If you want simple, then just buy a hardware SIP phone and configure it to work with one or two internet telephony services. The Netcomm V85 SIP phone is apparently pretty good, the Grandstream BudgeTone 101 is about the cheapest.

Thanks. I have over 10 years Unix/Linux Sys Admin experience so the Operating System side would not be a problem. What I am after is what I need to plug my analog phones into a telephony gateway so I can dial out using SIP and still receive phone calls (incoming) using my regular PSTN phone number. If I can acheive this with minial cost then that is what I am after. Also as there is an aweful lot of information on Asterix I was after a pointer to where I can go to understand what I need to do and buy.

If this something you have done then it would be nice to see what it cost you (I am an Australian) and what you needed to do to accomplish this.

Thanks for the help.

  • Kurt

Kurt, I’m not familiar with the device you mentioned, but it sounds like it’s an ATA designed to let you convert an analog phone into a SIP device. In other words, it gives dialtone to your phone on one end, and is an ethernet node on the other end.

The other side of the equation, connecting to the PSTN, requires a PCI board in your computer. I have an X100P clone that I bought on ebay for about $12 + shipping. Seems to work fine.

Overall, setting up a basic Asterisk installation isn’t terribly complicated. Probably on the order of complexity of setting up a web site or a database server. Like web sites and databases, the complexity comes about in building applications. With asterisk, the limit is up to your imagination.

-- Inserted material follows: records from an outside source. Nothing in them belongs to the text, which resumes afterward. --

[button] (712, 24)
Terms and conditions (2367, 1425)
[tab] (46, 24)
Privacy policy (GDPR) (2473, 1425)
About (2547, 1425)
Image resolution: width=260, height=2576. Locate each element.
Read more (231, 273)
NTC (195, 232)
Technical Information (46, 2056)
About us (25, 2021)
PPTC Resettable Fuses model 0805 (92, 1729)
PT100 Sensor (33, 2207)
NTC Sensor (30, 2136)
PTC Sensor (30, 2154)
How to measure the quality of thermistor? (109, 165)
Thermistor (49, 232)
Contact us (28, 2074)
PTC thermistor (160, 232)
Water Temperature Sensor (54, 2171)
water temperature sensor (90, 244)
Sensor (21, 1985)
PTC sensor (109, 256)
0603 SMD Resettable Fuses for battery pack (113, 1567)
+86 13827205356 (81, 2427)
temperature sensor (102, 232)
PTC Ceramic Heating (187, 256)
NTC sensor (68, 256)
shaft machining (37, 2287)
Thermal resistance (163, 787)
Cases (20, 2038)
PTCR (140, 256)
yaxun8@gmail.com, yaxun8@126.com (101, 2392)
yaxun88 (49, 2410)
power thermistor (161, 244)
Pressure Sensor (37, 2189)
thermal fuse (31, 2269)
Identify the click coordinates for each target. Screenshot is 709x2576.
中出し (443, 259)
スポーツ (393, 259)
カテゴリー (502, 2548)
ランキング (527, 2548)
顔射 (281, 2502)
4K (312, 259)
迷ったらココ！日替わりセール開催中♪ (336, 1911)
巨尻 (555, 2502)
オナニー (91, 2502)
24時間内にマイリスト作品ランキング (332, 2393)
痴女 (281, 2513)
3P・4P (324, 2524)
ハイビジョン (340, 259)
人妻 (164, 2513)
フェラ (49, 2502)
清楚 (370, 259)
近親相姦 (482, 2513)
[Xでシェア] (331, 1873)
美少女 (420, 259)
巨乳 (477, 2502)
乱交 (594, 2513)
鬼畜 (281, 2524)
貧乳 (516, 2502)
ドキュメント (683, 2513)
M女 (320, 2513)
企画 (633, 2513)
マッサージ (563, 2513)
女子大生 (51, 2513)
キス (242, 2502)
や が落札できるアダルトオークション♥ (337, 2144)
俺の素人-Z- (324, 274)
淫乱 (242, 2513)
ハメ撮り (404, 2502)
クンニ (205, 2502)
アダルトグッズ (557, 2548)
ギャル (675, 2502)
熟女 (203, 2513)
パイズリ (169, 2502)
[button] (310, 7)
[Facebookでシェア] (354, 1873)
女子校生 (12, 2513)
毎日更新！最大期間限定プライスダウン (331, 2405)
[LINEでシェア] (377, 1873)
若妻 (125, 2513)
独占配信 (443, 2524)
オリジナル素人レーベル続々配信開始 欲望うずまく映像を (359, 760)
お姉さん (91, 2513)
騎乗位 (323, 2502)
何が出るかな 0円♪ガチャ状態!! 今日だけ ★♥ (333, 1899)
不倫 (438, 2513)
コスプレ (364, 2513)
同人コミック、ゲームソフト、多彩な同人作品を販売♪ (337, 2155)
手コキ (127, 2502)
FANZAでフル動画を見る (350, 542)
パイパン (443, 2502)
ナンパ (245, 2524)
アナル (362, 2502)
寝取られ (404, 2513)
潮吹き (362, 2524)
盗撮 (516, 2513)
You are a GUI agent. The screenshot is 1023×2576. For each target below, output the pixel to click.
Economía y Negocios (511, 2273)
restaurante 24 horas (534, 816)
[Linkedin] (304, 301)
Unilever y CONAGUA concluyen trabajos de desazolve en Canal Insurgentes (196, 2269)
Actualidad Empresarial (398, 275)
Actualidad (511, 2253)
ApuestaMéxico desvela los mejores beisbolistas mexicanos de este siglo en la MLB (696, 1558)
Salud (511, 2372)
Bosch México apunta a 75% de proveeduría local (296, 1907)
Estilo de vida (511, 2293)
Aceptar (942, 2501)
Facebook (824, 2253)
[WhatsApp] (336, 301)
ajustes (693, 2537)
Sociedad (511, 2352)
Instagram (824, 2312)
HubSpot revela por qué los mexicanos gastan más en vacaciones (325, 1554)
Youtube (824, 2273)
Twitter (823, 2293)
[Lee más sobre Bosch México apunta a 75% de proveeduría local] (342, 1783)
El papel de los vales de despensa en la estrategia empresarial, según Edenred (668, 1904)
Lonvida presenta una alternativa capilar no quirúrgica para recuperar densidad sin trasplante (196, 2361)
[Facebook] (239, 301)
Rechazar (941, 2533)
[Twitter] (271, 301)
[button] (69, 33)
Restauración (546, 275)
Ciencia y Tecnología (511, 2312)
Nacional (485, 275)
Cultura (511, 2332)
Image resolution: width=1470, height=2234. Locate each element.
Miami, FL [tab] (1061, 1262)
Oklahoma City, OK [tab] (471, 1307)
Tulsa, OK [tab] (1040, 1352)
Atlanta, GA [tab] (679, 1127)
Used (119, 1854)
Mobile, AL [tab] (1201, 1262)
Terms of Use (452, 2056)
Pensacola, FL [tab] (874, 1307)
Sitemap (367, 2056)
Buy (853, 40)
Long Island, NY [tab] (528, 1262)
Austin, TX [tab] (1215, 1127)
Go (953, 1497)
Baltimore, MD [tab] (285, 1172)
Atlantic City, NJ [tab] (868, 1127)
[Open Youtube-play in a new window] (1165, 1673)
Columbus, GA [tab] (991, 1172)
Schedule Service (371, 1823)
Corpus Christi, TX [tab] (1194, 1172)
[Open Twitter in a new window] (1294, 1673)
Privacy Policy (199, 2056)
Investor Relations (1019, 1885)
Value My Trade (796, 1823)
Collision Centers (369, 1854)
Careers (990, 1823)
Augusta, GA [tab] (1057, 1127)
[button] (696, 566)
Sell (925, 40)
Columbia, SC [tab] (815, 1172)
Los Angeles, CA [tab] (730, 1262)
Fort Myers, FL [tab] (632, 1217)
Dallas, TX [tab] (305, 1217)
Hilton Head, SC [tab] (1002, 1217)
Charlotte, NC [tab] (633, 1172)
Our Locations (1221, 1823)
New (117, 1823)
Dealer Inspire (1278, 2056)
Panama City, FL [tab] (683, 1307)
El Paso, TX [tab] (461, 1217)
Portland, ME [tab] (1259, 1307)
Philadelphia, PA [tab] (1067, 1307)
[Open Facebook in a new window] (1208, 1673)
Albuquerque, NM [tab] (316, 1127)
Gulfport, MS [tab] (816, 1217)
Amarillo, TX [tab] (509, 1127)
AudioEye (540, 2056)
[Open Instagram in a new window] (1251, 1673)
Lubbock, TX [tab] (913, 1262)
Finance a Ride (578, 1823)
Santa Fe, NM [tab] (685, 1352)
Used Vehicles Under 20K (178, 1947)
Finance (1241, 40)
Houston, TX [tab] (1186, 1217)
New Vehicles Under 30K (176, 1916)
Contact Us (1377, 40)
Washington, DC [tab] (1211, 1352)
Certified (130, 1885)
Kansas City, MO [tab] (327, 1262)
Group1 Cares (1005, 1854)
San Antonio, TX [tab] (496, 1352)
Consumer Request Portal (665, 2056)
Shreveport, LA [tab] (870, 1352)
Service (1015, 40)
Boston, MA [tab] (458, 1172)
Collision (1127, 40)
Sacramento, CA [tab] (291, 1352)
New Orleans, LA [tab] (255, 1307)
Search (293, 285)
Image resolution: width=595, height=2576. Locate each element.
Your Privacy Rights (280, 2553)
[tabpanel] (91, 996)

A VoIP account, a PCI FXO card, an ATA device, the Asterisk book, the Voip-info site, and a lot of coffee will get you pretty far. There’s no real “roadmap” of where to start. As an open source project, the documentation of Asterisk is poor-to-fair at best. The Voip-info site is loaded with info, but you’re right, it’s hard to know where to start. I think the book is the best starting point.

Hope that helps.


The simplest way to connect an analog phone to Asterisk is with an ATA (analog telephony adapter). To connect Asterisk to exchange lines, you need something like a TDM400P with an FXO port for the exchange line. You could skip the ATAs and use, say, a TDM400P with 1 FXO port and 3 FXS ports - for you analog phones to connect to. But it depends what you mean by “minimal cost” as this configuration (i.e., a TDM400P+13B) will cost you about AU$500.

However, as Greyhound says, you could give the X100p a try, if you can get hold of one - some reckon it works well, others don’t.

ATP is an Aus supplier of Digium boards, as well as ATAs, hardphones, etc:

They also provide a very good internet telephony service - SIP and IAX.

Ozvoip is another Aus supplier of this sort of stuff:

They’ve also got a good comparison list of Aus ITSPs and some useful forums.

As for what it cost me, i don’t use PSTN at all at home any more. I do all my telephony (apart from mobile) through my Asterisk server - including a DID (direct in-dial) number from ATP.